## REQUIRED WORK
1. Using the passage on copyright and originality, decide whether each statement below agrees with it. Answer yes or no for each, and quote the words of the passage that settle it.
(a) The passage describes the bar for originality in copyright law as high.
(b) The passage says many pop and schlager lyrics are too formulaic.
(c) The passage calls Herbert Grönemeyer's style clearly identifiable.
2. Pick up the passage on copyright and originality after its final sentence and write what comes next.

The court called it memorization – meaning the model had stored copyrighted texts during training

And suddenly the legal spotlight moved:

Not from the output
(“Is this too similar?”),
but to the input:

“Was the AI ever allowed to see this text?”

A small shift with big consequences.
Because now the questions point back to:

  • training data
  • data sources
  • business models

Or, more bluntly:

“Show me what you can do – and I’ll tell you whether you’re allowed to do it.”

And yes, the case partly hinged on a pop lyric so so simple that even a sleepy legal intern could question its originality.
Worth thinking about.


A quick word about originality

The bar for originality in copyright law is so low
that even a drunken squirrel could stumble over it.

Many pop and schlager lyrics wouldn’t even trip – they’re too formulaic.
But some artists, like Herbert Grönemeyer, write in a style that’s clearly identifiable, rhythmic, and unmistakably their own.
That kind of language has teeth.

## DATASET SECTION
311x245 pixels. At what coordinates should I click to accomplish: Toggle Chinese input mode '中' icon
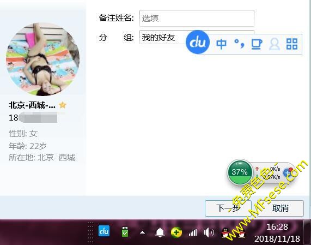point(221,44)
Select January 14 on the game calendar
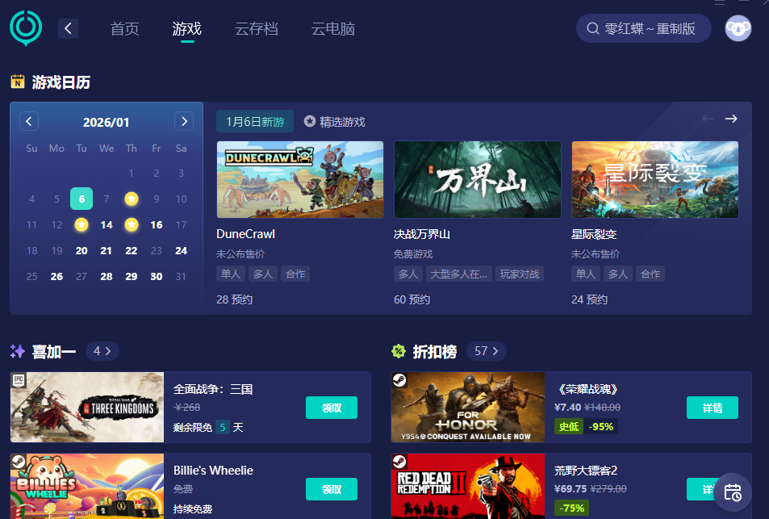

## EXERCISE ANSWERS
1.
(a) No: "The bar for originality in copyright law is so low that even a drunken squirrel could stumble over it."
(b) Yes: "Many pop and schlager lyrics wouldn’t even trip – they’re too formulaic."
(c) Yes: "some artists, like Herbert Grönemeyer, write in a style that’s clearly identifiable, rhythmic, and unmistakably their own."

2.
And copyright protection.


Why this matters for AI-made music

Important clarification:
The Munich ruling wasn’t about AI-generated songs.
It was only about reproducing real lyrics.

But the next fight is obvious.

A song like Walk My Walk doesn’t come from nowhere.
To sound like country music, an AI must have listened to thousands of real tracks:

  • voices
  • guitars
  • phrasing
  • production styles
  • signature rhythms

Some courts already argue:
If an AI imitates something perfectly, courts assume it must have memorized it — and that can be illegal.
But here’s the twist: what if the thing being imitated was already an imitation?
Disputes over chord progressions have filled legal archives long before AI arrived.
Pop music relies on a handful of cadences, and the Pachelbel progression remains one of its most faithful workhorses.
(D – A – Bm – F#7 – G – D – G – A- //I – V – vi – iii – IV – I – IV – V)
If Johann Pachelbel were alive today, he’d probably be a very wealthy man.

Tools like Suno and Udio take this even further.
Type in “§433 BGB in the style of trap rap,”
and out comes a track that some car-stereo warrior will blast without understanding a word.It’s impressive.
And a legal thunderstorm waiting to happen.

The Munich ruling was just the first lightning flash.
The real storm is still forming — at least in Germany.

2a. How Germany protects artists
and risks making them invisible

At first glance, the ruling looks like a win for artists.
In reality, it may take away the one thing musicians need most today:

visibility.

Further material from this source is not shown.